A production goal based on the Trustworthy Computing Initiative started by Bill Gates in 2001 was for Windows Server 2003 to be the most secure version of the Windows operating system to date. It was a far-reaching goal designed to curb the perception that Windows operating systems are inherently insecure. The simple truth of the matter is that the Windows operating system is very, perhaps even extremely, secure. You can change options that lock down the server and restrict access with fine precision. The problem, however, is that the Windows operating system didn't ship in locked-down mode; it shipped with many of the major security features unlocked, making the system very open for access.

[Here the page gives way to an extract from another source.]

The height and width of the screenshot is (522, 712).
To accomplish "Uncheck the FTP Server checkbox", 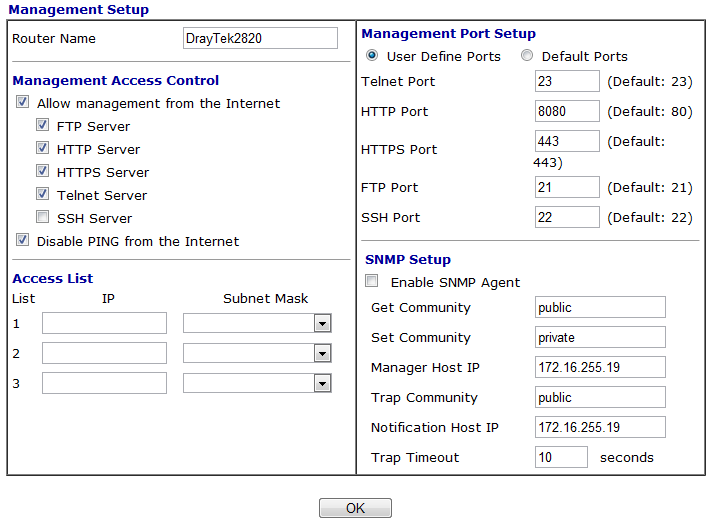I will click(x=42, y=126).
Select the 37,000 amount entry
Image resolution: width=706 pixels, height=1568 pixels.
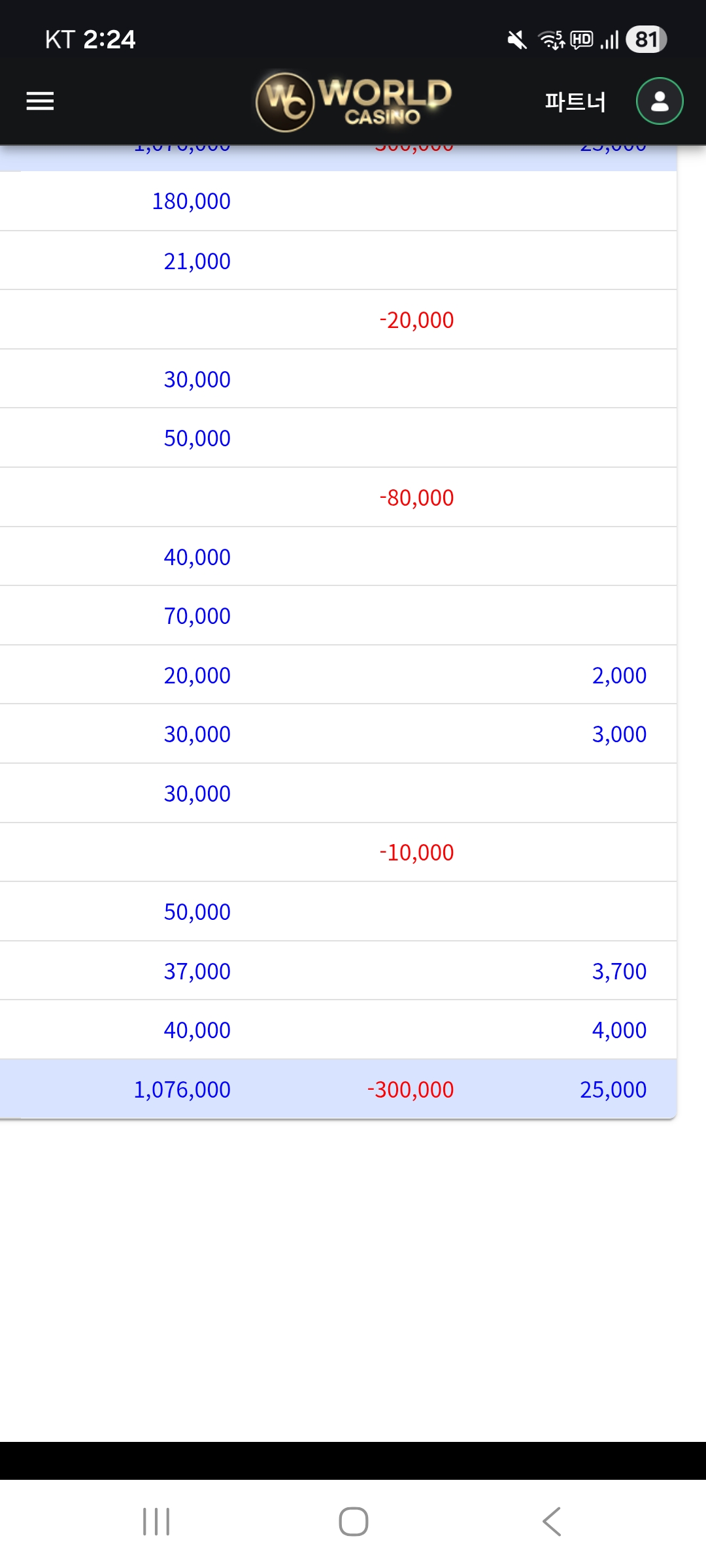(x=197, y=972)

Windows Server 2003 resolves many security issues simply by locking down the security "out of the box," and that's a good thing, trust me. You'll notice right away new permissions for the volume roots and changes in how IIS is used and installed. For volume roots, permissions are changed so that the special identity Everyone has only Read and Execute permissions, while members of the Users group have Read, Execute, and limited Change permissions. (They can create only folders, not files, at the volume root level. Once they create subfolders, they can create files within the subfolders.)

IIS services are installed only if you elect to install them; and when you do install them, the default installation allows only static HTML files to be served. All other functions and types of content must be specifically enabled. You can change the settings, of course, but the default configuration does help ensure servers are inherently more secure out of the box.

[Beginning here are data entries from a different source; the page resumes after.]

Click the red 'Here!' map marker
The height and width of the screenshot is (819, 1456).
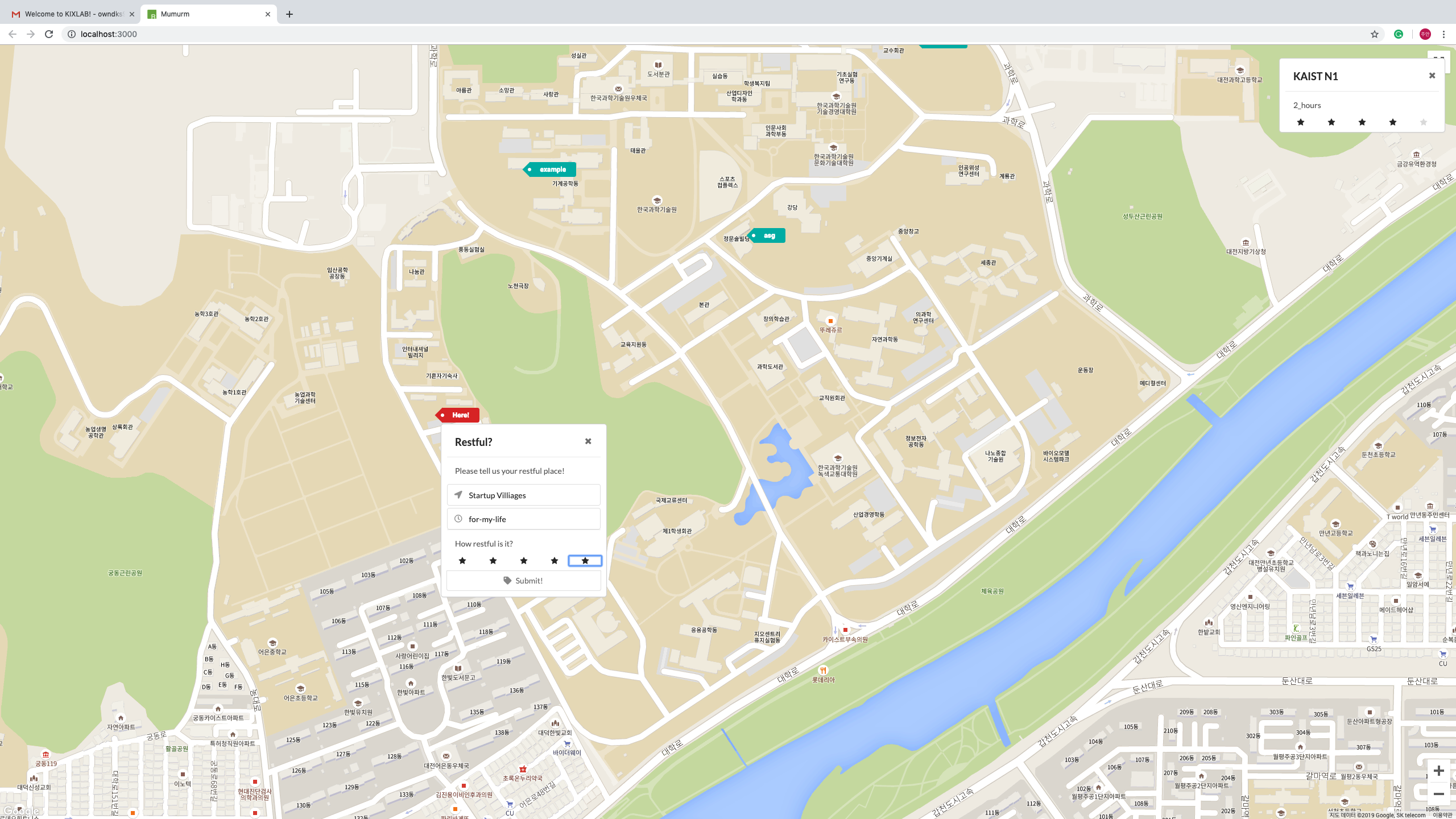[458, 415]
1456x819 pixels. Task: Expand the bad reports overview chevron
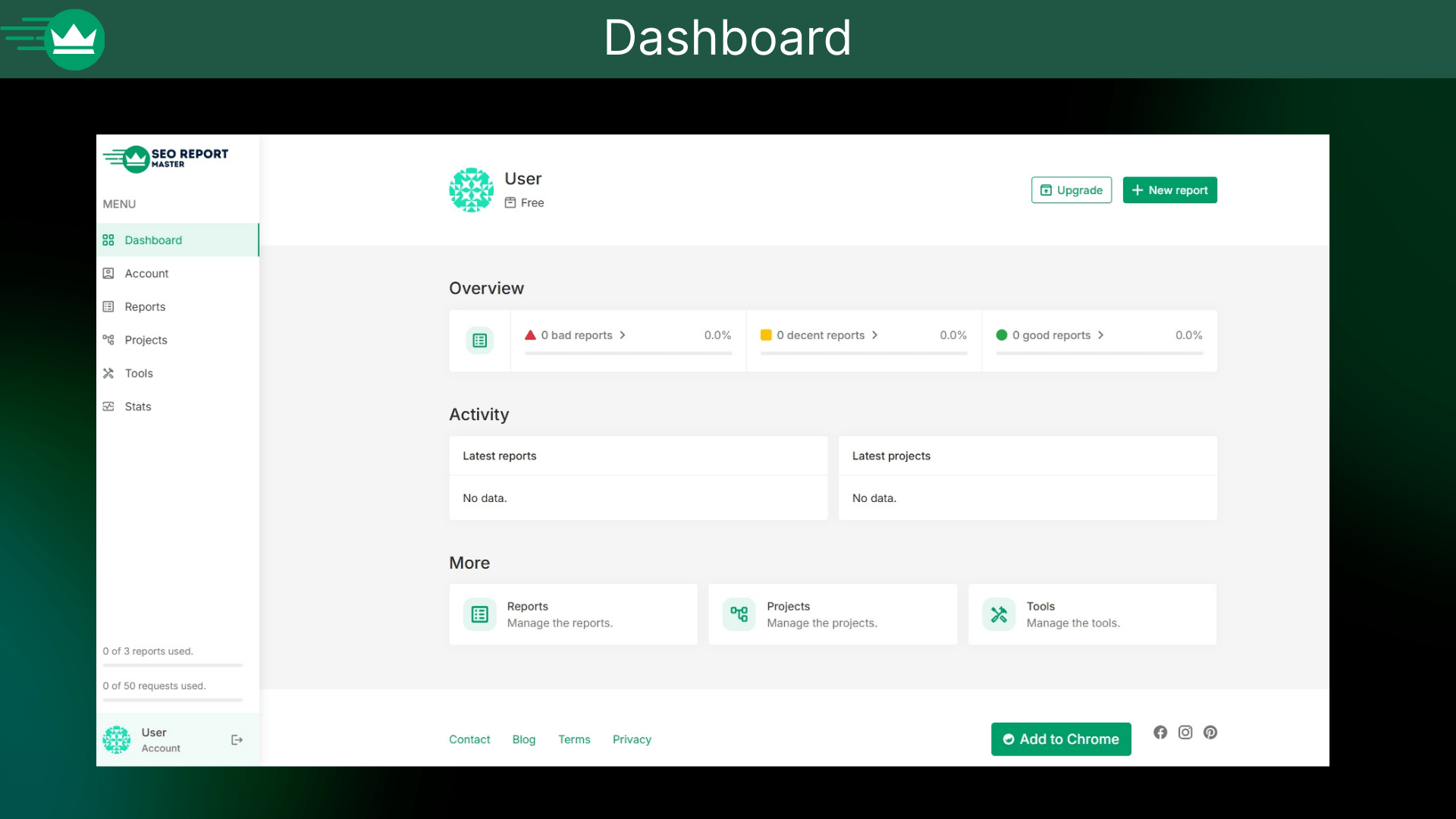(x=623, y=334)
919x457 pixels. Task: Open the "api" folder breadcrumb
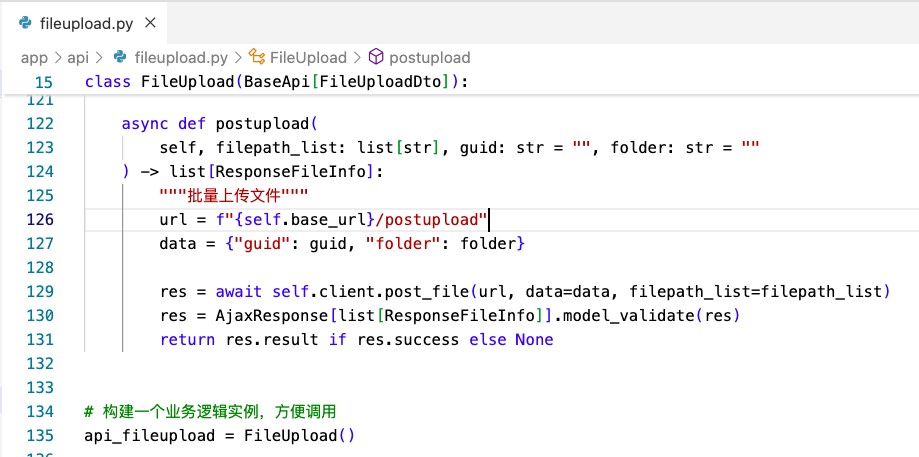(78, 57)
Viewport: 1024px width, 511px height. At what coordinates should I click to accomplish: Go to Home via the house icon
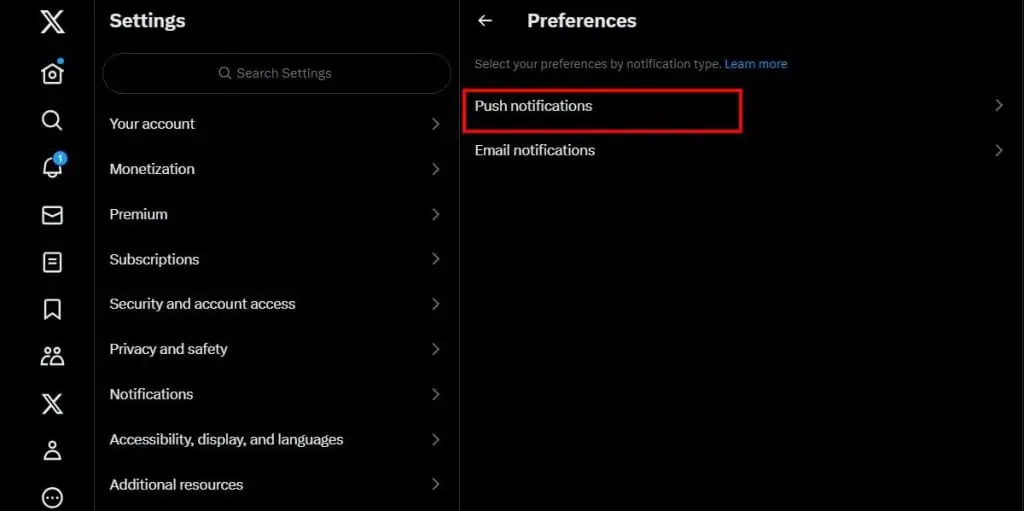pyautogui.click(x=52, y=73)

IPSec provides end-to-end encryption of all data packets transferred between computers at the transport layer (level 3 of the Open System Interconnections, or OSI, model). It is considered to be one of the best ways to secure data packets and provides an enhanced layer of security against attacks, whether systems are on the public Internet or a private network. IPSec was included in Windows 2000 and has been extended in Windows Server 2003 with a new IP Security Monitor MMC snap-in, new command-line functionality in Netsh for configuring IPSec, expanded options for IPSec policies, and IPSec extensions to Group Policy for troubleshooting IPSec policies. Windows Server 2003 also supports dynamic key determination using the Institute of Electrical and Electronics Engineers (IEEE) 802.1x authentication standard for secured wireless LANs, which is an improvement over Wireless Equivalency Protocol (WEP). Both technologies can help ensure wireless communications are secure.

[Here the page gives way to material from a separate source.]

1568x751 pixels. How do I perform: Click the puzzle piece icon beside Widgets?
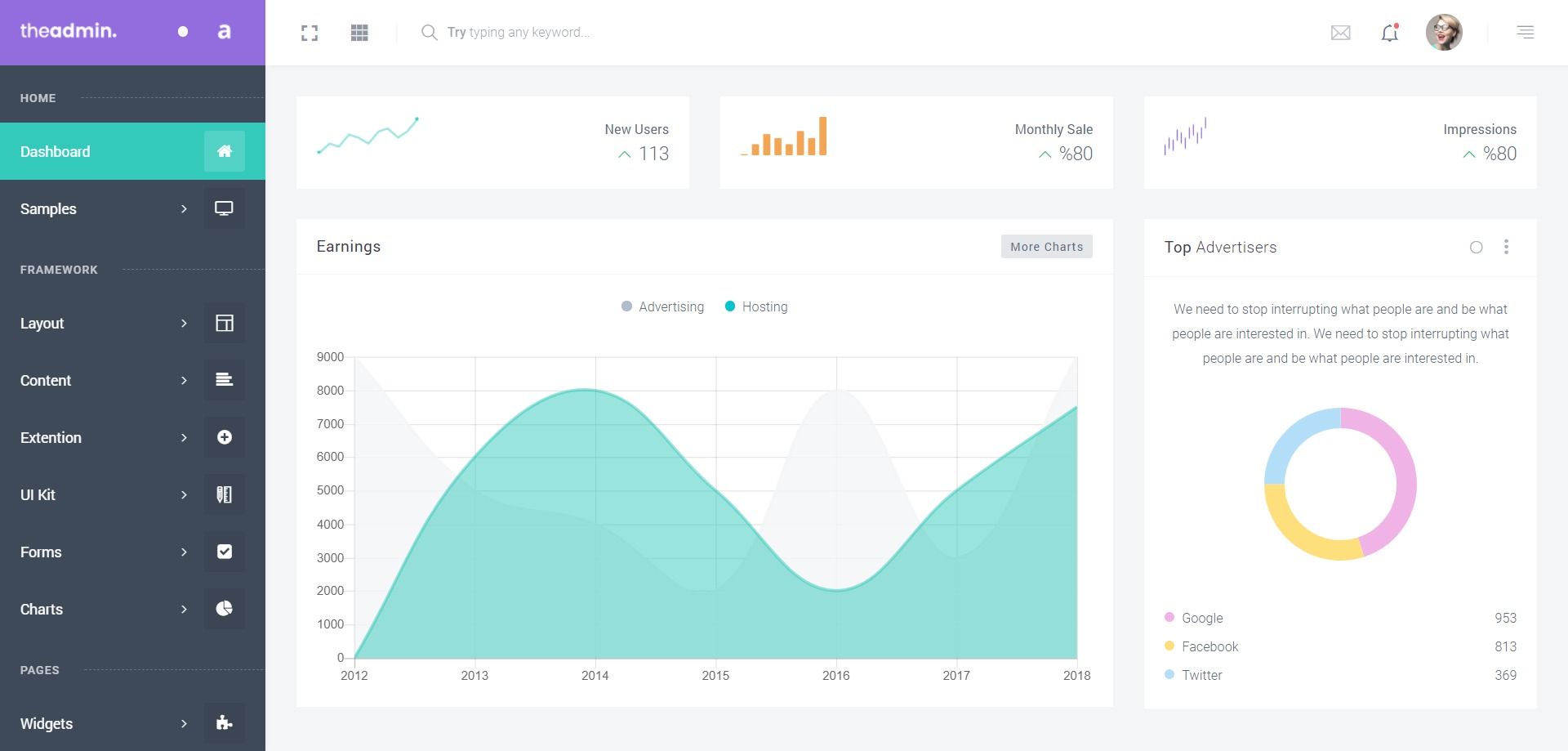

Windows Server 2003 also supports secure IP communications over Network Address Translation (NAT), or more specifically, IPSec NAT traversal. Yes, it's raining acronyms again, but it's all for the greater good, trust me. Standard NAT traversal, a technology first included in Windows XP and now also available in Windows Server 2003, allows computers on one private network to communicate with computers on another private network through a router when previously this wasn't possible because private IP addresses are nonroutable.

NAT comes into the picture in relation to the public Internet. NAT translates the private IP addresses used on your network to public IP addresses that can be used to make requests and communicate with computers in the public domain. NAT doesn't allow you to communicate between private networks, however, which is why NAT traversal is needed. NAT traversal allows the routers and/or firewalls between two private networks to make requests and communicate with each other by dynamically remapping port numbers. The gotcha is that standard NAT traversal isn't secure, which is why Windows Server 2003 includes IPSec NAT Traversal. With IPSec NAT Traversal, computers using NAT on separate private networks can communicate with each other using secure, encrypted communications.

Windows XP introduced Microsoft .NET Passport, a technology for authenticating logons and enabling secure communications with .NET Passport–enabled sites. Web software, such as MSN Instant Messenger, is .NET Passport–enabled, as are Web sites, particularly e-commerce sites. This allows easy logon authentication and secure communications once logon is complete. Now that Microsoft .NET Passport support is included in Windows Server 2003, a .NET Passport–enabled client can log on to a Windows Server 2003 network using its secure credentials. Thus, the same .NET Passport that allows users to access Web software and e-commerce sites can be used to create a secure connection to an organization's network.